PROBLEM REQUIREMENTS
I need each line of the entries below that includes the string "will".

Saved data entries
★ ★ ★ ★ ★

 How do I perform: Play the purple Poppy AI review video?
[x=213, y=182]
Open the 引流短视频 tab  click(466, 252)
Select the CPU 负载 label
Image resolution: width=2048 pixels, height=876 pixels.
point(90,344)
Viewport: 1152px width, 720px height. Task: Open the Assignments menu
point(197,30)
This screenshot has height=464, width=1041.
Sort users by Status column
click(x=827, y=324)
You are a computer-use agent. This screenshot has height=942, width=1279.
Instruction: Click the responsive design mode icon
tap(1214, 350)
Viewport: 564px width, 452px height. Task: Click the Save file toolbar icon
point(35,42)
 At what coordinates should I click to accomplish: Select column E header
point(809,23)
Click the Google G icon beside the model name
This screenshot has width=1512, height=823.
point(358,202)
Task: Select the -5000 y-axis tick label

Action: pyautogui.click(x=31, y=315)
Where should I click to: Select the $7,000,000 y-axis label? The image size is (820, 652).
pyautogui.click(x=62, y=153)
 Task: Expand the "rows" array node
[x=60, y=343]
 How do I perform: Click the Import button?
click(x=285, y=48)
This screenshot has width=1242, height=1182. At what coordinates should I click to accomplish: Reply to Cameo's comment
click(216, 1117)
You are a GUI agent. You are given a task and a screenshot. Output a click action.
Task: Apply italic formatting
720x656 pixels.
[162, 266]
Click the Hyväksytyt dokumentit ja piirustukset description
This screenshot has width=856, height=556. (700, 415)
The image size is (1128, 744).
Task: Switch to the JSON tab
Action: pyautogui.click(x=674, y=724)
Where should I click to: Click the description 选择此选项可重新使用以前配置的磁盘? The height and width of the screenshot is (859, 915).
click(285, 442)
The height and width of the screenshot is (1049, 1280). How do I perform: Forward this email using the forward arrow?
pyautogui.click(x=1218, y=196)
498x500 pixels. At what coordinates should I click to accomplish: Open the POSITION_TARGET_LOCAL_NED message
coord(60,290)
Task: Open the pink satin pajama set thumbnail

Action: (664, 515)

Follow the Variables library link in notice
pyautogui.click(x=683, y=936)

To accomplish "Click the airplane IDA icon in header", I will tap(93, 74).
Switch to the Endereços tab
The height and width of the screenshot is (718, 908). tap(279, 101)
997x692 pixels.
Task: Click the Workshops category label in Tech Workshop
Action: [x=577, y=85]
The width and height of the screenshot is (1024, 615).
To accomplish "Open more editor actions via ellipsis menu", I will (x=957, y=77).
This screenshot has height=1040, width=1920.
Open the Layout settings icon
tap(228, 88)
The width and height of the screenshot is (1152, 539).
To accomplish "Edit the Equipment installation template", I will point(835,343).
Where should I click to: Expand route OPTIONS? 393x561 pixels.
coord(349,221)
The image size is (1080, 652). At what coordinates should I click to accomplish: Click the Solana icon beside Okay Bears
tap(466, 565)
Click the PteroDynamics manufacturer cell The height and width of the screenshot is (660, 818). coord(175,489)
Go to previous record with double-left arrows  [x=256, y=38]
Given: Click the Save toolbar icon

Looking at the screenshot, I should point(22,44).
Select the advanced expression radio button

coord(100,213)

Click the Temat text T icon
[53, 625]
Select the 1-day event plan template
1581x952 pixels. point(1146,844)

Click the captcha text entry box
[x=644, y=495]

★ ★ ★ ★ ★

RESPONSE TO THE EXERCISE
To accomplish "Click the airplane IDA icon in header", I will tap(93, 74).
To accomplish "Open more editor actions via ellipsis menu", I will (x=957, y=77).
To accomplish "Edit the Equipment installation template", I will point(835,343).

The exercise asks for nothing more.